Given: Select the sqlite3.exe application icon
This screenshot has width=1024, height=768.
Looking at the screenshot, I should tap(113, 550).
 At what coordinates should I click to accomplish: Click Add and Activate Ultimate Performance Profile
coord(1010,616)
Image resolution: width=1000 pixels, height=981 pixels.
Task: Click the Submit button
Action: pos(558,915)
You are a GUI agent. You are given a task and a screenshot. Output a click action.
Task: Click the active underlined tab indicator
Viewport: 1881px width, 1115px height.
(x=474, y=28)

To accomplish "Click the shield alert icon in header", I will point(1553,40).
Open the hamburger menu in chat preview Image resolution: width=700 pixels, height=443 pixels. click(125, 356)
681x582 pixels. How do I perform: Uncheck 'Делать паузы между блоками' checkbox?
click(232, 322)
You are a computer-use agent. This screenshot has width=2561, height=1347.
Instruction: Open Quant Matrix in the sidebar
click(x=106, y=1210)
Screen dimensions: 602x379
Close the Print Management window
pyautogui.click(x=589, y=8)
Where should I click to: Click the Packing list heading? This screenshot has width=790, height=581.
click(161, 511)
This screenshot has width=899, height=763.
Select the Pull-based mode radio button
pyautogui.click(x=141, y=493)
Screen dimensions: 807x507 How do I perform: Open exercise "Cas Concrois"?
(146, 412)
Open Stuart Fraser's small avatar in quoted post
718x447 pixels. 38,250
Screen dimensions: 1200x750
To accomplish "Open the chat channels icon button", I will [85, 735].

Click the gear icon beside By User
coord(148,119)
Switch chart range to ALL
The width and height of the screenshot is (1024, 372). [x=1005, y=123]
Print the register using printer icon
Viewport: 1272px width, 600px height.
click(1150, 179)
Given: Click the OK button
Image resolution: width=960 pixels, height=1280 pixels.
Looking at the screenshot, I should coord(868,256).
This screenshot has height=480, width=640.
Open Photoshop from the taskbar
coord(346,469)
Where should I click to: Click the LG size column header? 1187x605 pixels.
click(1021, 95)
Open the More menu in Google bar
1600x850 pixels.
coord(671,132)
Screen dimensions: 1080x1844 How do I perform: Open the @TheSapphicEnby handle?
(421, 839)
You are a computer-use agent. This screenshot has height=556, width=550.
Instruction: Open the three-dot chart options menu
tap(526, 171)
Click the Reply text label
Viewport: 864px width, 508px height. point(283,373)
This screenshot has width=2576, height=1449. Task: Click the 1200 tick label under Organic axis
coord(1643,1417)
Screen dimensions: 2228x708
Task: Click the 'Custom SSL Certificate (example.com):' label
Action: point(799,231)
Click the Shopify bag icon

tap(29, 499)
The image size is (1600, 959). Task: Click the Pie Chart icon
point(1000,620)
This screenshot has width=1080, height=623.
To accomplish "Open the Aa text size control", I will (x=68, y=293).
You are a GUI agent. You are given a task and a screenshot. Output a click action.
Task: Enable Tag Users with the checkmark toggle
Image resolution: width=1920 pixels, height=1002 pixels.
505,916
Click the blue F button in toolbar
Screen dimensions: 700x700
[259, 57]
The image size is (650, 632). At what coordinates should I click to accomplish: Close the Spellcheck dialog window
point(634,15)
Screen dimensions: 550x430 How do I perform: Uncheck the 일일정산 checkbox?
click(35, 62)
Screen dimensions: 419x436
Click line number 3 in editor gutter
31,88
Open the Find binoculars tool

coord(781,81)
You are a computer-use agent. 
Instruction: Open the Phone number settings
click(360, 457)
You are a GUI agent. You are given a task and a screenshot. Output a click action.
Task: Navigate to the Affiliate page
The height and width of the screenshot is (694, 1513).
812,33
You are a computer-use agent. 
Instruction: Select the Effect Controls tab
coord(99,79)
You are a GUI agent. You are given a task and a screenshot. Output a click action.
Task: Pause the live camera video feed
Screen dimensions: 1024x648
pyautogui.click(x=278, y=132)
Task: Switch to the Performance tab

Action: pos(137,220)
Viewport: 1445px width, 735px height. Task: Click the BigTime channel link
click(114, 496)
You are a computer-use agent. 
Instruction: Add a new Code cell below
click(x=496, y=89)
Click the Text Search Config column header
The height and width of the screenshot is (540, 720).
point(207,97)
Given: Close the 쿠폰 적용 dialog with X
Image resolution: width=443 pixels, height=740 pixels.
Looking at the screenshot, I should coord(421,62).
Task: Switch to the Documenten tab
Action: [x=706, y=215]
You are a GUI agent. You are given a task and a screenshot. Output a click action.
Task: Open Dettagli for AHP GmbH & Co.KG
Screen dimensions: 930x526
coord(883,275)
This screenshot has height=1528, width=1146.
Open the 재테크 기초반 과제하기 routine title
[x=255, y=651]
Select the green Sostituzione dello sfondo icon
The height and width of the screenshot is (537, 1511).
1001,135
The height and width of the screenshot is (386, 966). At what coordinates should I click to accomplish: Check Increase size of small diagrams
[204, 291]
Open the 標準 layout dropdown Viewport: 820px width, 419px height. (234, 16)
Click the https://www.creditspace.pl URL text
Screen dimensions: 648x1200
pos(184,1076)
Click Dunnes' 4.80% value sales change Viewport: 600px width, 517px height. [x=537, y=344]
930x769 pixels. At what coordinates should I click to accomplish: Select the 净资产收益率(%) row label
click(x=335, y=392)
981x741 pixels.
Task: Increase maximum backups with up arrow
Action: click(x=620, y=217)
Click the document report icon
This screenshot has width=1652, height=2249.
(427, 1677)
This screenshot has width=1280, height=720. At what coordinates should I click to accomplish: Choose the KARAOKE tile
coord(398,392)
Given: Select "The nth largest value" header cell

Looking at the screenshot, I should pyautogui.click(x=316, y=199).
******************************
> EXERCISE DETAILS:
Would you print, exactly as written, every line above from the one holding "Click the gear icon beside By User" through the one holding "Open the More menu in Google bar", with both included and no other lines?

> TASK SOLUTION:
Click the gear icon beside By User
coord(148,119)
Switch chart range to ALL
The width and height of the screenshot is (1024, 372). [x=1005, y=123]
Print the register using printer icon
Viewport: 1272px width, 600px height.
click(1150, 179)
Given: Click the OK button
Image resolution: width=960 pixels, height=1280 pixels.
Looking at the screenshot, I should coord(868,256).
This screenshot has height=480, width=640.
Open Photoshop from the taskbar
coord(346,469)
Where should I click to: Click the LG size column header? 1187x605 pixels.
click(1021, 95)
Open the More menu in Google bar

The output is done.